Breast metastases from extramammary primary tumors are uncommon, accounting for approximately 1.3-6.6% of all malignant mammary tumors [5]. Apart from hematopoietic neoplasms, cutaneous malignant melanoma is one of the most common neoplasms with which secondary involvement of the mammary parenchyma is known [6].

Clinical and radiological features mean it is often quite difficult to differentiate between a primary and a metastatic mammary neoplasm. Mammography shows an irregular mass with no calcifications. Correct management of metastatic disease to the breast can prevent unnecessary mutilation.

This rare incidence of metastases to the breast from tumors without any anatomical connection to the breast raises questions about the possible underlying mechanisms for such events.

It seems that breast metastases from malignant melanoma probably occur more frequently in younger than in older women [7]. The predilection for metastatic spread to the breast in premenopausal women may be due to hormonal influences in the translocation of melanoma cells to the breast parenchyma. However, our patient, and also the two cases which were be reported on 1999, concern a post menopausal women [2, 3].

The finding of anorectal melanoma that has metastasized to the breast requires complete evaluation for diffuse metastatic disease, because in most cases it is associated with wide dissemination, in particular to the brain, lung, and liver.

It is essential to recognize that malignant tumors in the breast might be metastatic melanomas, so as to avoid unnecessary surgery. It is widely accepted that wide excision is sufficient to control all metastatic tumors of the breast.

It is very important for both surgeon and pathologist to consider the diagnosis of metastatic malignant melanoma. The treatment of metastatic malignant melanoma in the breast is excision of the lesion with clear margins, followed by systemic therapy for the primary disease, obviously after comprehensive evaluation of the staging.
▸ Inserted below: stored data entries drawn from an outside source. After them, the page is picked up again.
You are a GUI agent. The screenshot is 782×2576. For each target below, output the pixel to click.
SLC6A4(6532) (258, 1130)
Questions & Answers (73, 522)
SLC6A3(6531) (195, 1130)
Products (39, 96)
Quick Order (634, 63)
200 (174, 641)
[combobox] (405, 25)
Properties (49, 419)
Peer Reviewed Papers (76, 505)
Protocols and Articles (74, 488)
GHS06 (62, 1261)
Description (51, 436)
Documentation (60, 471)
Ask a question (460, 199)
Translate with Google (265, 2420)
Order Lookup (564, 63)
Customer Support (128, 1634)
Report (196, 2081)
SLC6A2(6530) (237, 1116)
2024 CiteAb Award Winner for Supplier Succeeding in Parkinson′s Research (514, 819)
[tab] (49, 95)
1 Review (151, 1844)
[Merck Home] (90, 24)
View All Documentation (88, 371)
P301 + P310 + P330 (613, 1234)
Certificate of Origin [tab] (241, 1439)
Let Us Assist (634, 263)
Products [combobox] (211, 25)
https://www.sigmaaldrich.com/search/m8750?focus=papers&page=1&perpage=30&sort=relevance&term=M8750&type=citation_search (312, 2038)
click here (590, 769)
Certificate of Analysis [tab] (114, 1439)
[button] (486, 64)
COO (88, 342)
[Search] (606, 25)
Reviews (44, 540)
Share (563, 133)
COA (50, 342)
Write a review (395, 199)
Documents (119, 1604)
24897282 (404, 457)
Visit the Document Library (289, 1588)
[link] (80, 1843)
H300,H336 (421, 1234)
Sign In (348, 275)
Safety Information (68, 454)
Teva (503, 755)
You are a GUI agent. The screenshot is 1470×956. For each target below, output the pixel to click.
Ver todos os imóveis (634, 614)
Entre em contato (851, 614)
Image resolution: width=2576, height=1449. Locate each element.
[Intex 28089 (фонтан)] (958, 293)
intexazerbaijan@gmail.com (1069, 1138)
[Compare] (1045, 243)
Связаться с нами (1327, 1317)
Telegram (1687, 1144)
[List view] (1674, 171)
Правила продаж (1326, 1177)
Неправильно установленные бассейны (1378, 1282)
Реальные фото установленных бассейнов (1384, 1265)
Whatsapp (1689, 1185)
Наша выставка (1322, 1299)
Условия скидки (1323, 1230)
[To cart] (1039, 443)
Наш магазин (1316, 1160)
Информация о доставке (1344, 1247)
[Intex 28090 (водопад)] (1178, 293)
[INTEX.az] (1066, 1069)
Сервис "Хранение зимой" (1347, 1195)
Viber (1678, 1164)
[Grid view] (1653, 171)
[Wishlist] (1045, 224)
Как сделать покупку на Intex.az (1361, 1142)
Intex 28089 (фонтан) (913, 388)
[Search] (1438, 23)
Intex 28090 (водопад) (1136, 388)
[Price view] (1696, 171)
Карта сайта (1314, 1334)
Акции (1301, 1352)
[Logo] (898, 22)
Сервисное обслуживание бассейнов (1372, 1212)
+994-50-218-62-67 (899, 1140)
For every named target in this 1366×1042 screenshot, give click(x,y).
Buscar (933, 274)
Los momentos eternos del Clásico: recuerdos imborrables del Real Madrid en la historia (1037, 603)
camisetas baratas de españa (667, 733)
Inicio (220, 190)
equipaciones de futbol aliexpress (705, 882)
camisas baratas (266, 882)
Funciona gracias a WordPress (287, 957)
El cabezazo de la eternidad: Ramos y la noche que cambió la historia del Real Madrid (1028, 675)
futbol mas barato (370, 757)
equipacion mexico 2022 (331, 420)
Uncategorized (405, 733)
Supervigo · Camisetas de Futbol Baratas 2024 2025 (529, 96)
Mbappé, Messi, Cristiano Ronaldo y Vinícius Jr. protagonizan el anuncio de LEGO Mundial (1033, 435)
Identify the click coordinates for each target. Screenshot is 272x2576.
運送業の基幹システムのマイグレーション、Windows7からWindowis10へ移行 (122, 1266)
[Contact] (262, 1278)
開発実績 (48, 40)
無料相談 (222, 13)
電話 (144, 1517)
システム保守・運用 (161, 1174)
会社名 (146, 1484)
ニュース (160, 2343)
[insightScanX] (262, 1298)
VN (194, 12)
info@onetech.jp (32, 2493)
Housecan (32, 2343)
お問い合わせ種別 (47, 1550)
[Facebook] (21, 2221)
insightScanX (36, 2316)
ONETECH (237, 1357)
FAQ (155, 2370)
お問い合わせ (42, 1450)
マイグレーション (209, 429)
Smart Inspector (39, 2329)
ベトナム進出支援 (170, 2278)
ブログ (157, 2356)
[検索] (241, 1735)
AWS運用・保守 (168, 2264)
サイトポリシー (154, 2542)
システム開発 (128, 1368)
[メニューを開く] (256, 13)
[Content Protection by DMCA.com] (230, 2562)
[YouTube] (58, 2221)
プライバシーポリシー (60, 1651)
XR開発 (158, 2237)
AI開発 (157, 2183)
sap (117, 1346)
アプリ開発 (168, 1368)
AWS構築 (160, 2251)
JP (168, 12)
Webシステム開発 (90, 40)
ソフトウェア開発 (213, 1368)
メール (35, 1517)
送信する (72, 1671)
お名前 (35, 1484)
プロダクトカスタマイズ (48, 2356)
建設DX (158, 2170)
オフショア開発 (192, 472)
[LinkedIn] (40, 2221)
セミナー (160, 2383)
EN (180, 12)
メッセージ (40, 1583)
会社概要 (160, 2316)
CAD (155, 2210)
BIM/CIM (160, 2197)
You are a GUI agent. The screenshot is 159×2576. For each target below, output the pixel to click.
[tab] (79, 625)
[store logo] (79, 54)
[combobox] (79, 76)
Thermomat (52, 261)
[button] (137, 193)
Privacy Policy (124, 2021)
Despite sporadic promising reports, regardless of surgical approach, metastatic anorectal melanoma remains a highly lethal malignancy with five-year survival less than 20% [8].

To our knowledge, only two cases of anorectal melanomas which have metastasized to the breast were reported in the literature. Our case is unusual not only in that the primary site is the anorectum, but also it was very succefully managed with one year free survival.

Competing Interest

The authors declare no competing of interest.